What Does a Wrestling Season Do on a Fighter’s Body?

Last Updated: 23.10.19

 

 

If you’ve ever wondered what impact a wrestling season has on a fighter’s body, check out this post to get an idea of what you are going to experience if you decide to participate in one. This article is a result of various researches, but you should always keep in mind that many aspects vary from one fighter to another, so these conclusions might not apply in your case.

Documented evidence shows that wrestlers are impacted by the rigors of a season through aspects such as strength, power, or body composition. However, the results are not always the same from one study to another. For example, some authors found that despite significant weight loss, performances have increased, while others stated the opposite.

There might also be other explanations for these differences in performances, such as overtraining or the quality of the strength gained, and for this reason, you should always develop a tailored training regime adapted to your body and needs. Nutrition is also a key element for effectively improving your performance and skills.

 

Weight loss

One of the common practices among wrestlers is to lose weight if they want to make the cut for lower weight classes. Although this can be achieved for one match or a couple, as some studies show college wrestlers tend to lose around 10% of their weight before a competition, things are not as clear in terms of overall changes across an entire season.

Research shows that fat mass and water are the main losses you need to target if you want to preserve performance, as this actually increases the strength-to-weight ratio. Of course, you shouldn’t neglect the importance of keeping yourself properly hydrated.

Now, when it comes to the entire season, the evidence is not as conclusive. There is certainly a physical impact when it comes to body composition, and overall there is a decrease in total body weight, and this loss mostly consists of fat. On the other hand, a few studies have also shown that a wrestler can, in fact, gain weight throughout a season.

This makes thing less clear, so in the end, it all depends on your own routine, training, and body response. When it comes to the ways in which the weight is lost, it seems that imposing a calorie deficit and dietary restrictions are the most undertaken ones. However, research does show that when training in these conditions, it’s reasonable to expect a lower performance.
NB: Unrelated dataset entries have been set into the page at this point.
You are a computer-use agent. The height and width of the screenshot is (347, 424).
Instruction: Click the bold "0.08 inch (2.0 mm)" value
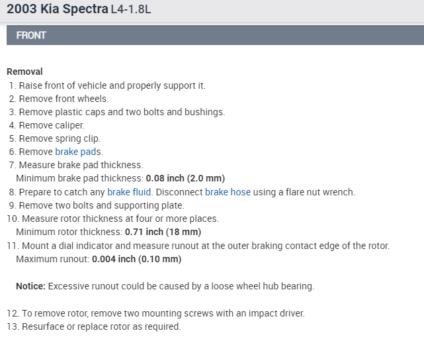pos(186,178)
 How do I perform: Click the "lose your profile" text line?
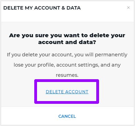coord(67,65)
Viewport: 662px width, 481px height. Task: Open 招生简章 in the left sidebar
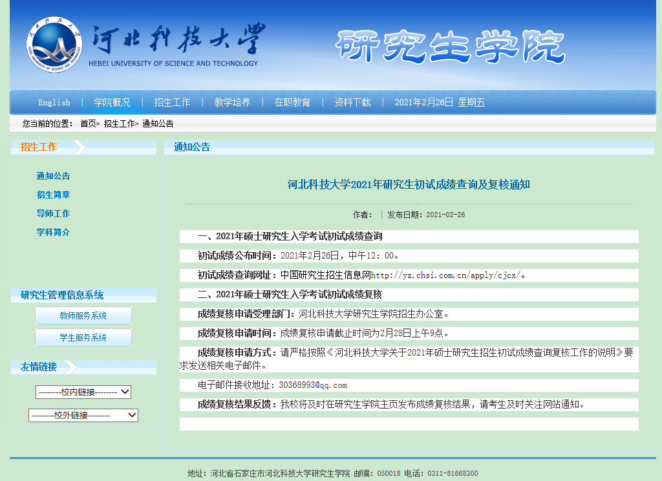(53, 195)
Strength-to-weight ratio (STW)

Although performance can decrease due to weight loss, the STW can still increase, which for a wrestler can make a difference in another weight class. In order words, even if the overall strength decreases, the higher STW may lead to an overall better performance in a lower class than if the athlete would have stayed in the original one.

The current research and literature show that a fighter’s performances in terms of power and strength usually decrease throughout a season, and these effects are strongly correlated with the practice of losing weight, meaning that in fact, this doesn’t actually help increase the overall performance.

 

Body composition

If you want to reach the optimal performance for wrestling matches, you should aim for a body fat percentage of 8-9%. Most of the research on this topic shows that the body mass indicator does indeed decrease throughout a season.

One particular study chose to measure a group of fighters who undertook measures to cut weight against a group that did not do that. What happened is that members of the former group registered changes mainly from fat mass, while those of the latter actually gained weight throughout the season.

Overall, those studies that have taken into account changes in body mass usually saw a drop in fat mass. However, since dropping to a lower weight class can mean an increased STW, despite changes in performance, it might seem that wrestlers who are not cutting weight might be at a disadvantage.

 

Strength

In order to determine this theory’s validity, researchers have also looked into a season’s effects upon the power and strength of fighters and used different methods to obtain readings and results. As it seems, there were two main types of results, either a decrease or no difference at all.

Those findings that showed a difference involved decreases in vertical jump peak power, grip strength, and Wingate peak power. These were also correlated with a lower body mass and fat percentage. An improved fatigue rate was also found in these studies, but it did not necessarily offset the general decrease in performance.

It’s true that when it comes to research, things can get rather complicated since there are many variables to take into account. However, what you should keep in mind in terms of strength and power is that these are impacted by weight loss as well as by training and competitions and that the best approach is to pace yourself before and throughout the seasons for top results.

How to diminish any effects

As we’ve mentioned above, the way you approach your training and dietary regime throughout the year and not just during the season can significantly lower the impacts of going through frequent competitions. If you follow a well-designed program that ensures both strength and conditioning, this contributes to a diminished detraining over the course of a season.

Athletes who choose this approach maintain higher levels of fitness and overall lower levels of fat, therefore leading to a decreased severity of weight cuts that they might need to undertake during a season to make it into various weight classes or to remain competitive.

It’s true that most of the research was conducted among college fighters, which means that the effects described in this article may vary when it comes to other age ranges. Moreover, do keep in mind that you need to create your own training program that fits your capabilities and needs in order to ensure both the desired results as well as your own health.

Coaches as well can continue to encourage athletes to cut weight over seasons to remain competitive, but this should be done in a controlled and healthy manner, taking precautions along the way. Overtraining is also something to be avoided for best performances.